Her first reaction was to feel her heart constrict and her bones turn to ash. Her second reaction was to take another look to make sure she was not mistaken. Her third reaction was to recoil from what she had created while her bowels convulsed ... Her fourth reaction was to contemplate killing herself and her child. Her fifth reaction was to pick her baby up and hold him close while she fell through a crack between the world she knew and worlds she did not know existed. There, in the abyss, spinning through the darkness, everything she had been sure of until then, every single thing, from the smallest to the biggest, ceased to make sense to her. In Urdu, the only language she knew, all things, not just living things but all things—carpets, clothes, books, pens, musical instruments—had a gender. Everything was either masculine or feminine, man or woman. Everything except her baby.

Yes of course she knew there was a word for those like him—Hijra. Two words actually, Hijra and Kinnar. But two words do not make a language. Was it possible to live outside language? Naturally this question did not address itself to her in words, or as a single lucid sentence. It addressed itself to her as a soundless, embryonic howl. Her sixth reaction was to clean herself up and resolve to tell nobody for the moment. Not even her husband. Her seventh reaction was to lie down next to Aftab and rest. Like the God of the Christians did, after he had made Heaven and Earth. Except that in his case he rested after making sense of the world he had created, whereas Jahanara Begum rested after what she had created had scrambled her sense of the world." ~ From “The Ministry of Utmost Happiness” by Arundhati Roy

“Fiction writing is the closest thing I know to prayer. Because… when I write fiction, it’s, to me, the opposite of an argument. It’s like creating a universe. You know, it’s like doing everything you can to create a world in which you want people to wander, you know?

I think the world is unconsoled right now… We need to redefine what is being defined for us as the path to happiness or to progress or to civilization… Happiness is not a building or an institution that is there forever. It’s fragile. And you enjoy it when you can, and you may find it in the most unexpected places...

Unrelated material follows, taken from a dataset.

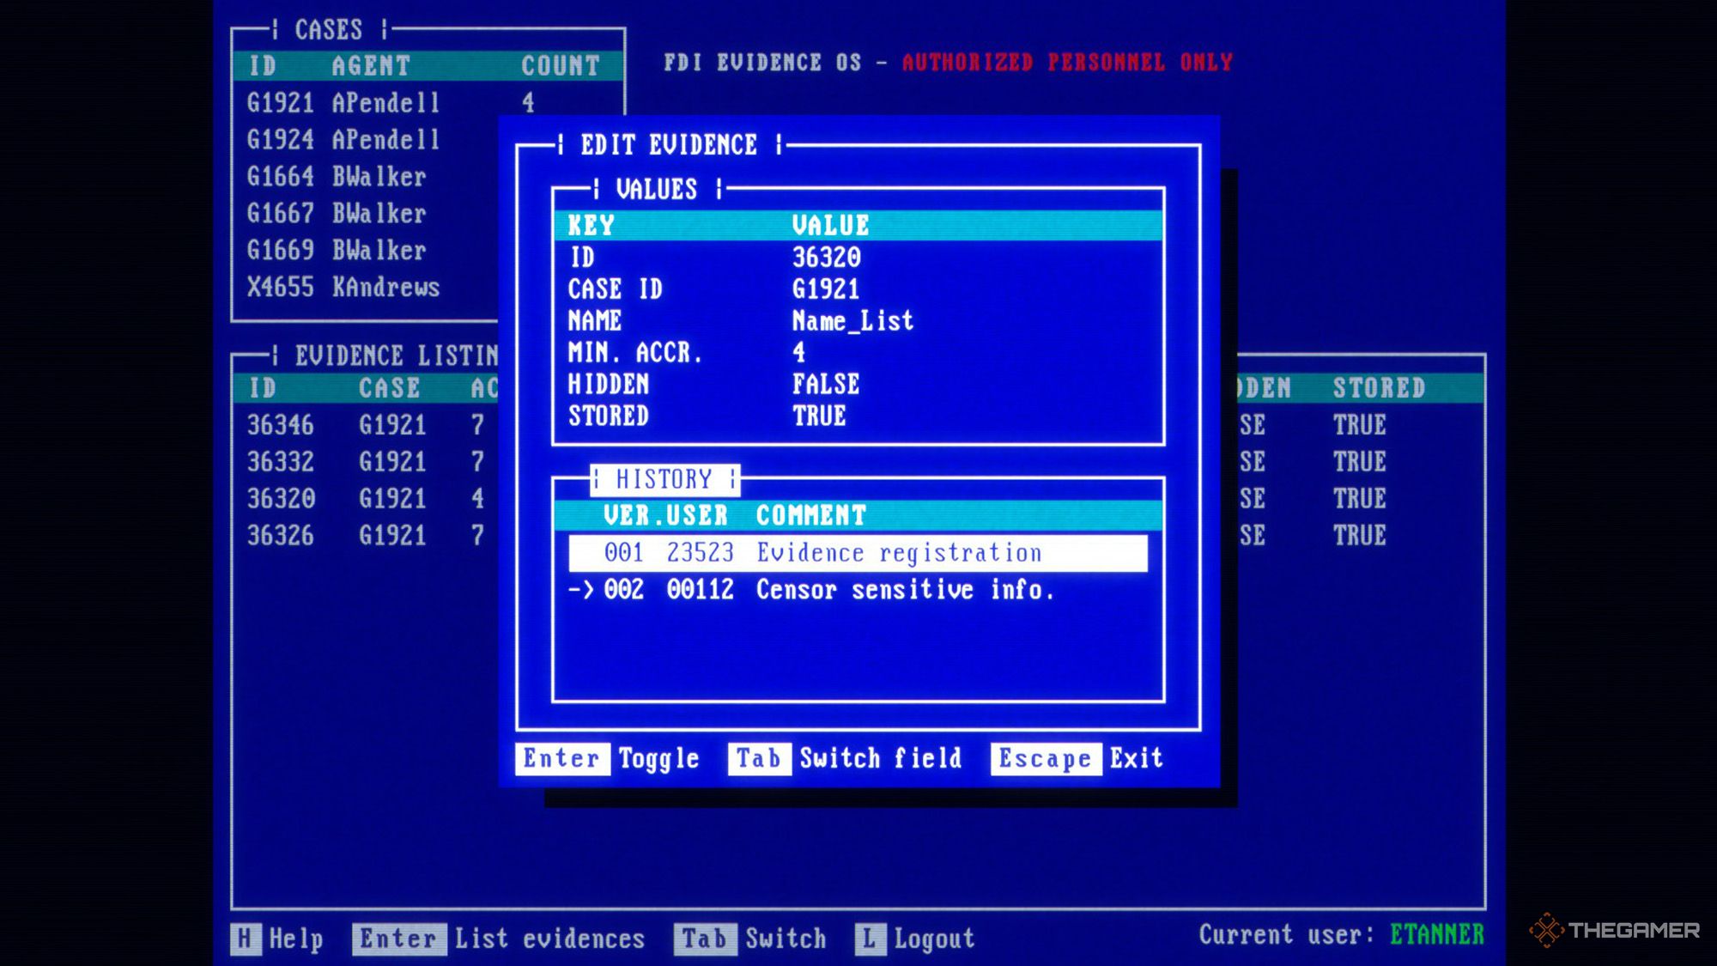
Task: Click ID field showing 36320
Action: [826, 257]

The worlds that have been ripped apart… in the subcontinent, where I live, it’s as though people have ceased to be able to speak to each other. Again, I don’t mean in real languages, of Hindi, Urdu or Malayalam, but it’s as though people who live in cities, they don’t even know how to go into a village anymore. You know, they don’t even understand what it means to live on the land anymore. People who live there don’t know what to do when they come into the other modern world. I mean, India has always lived in several centuries simultaneously, but it’s just becoming almost psychotic now. And also, I mean, in real terms, we live in several languages, in real languages. Here I do mean Urdu and Hindu and English, and all of that together.

And all the—and fundamentally, I think what I mean is that there is a danger of fiction becoming domesticated, you know, of too much of a product that has to be quickly described, catalogued, put on a particular shelf, and everybody has to know what is the theme. And, to me, I wanted to blow that open. You know, what is the theme? The theme is the air we breathe. The theme is the politics that affects our lives. It’s not just news headlines. You know, what happens in Kashmir or what happens with people who have been displaced or what happens in intimate spaces, all of it can only be presented as part of a universe in fiction, because you can’t do it otherwise.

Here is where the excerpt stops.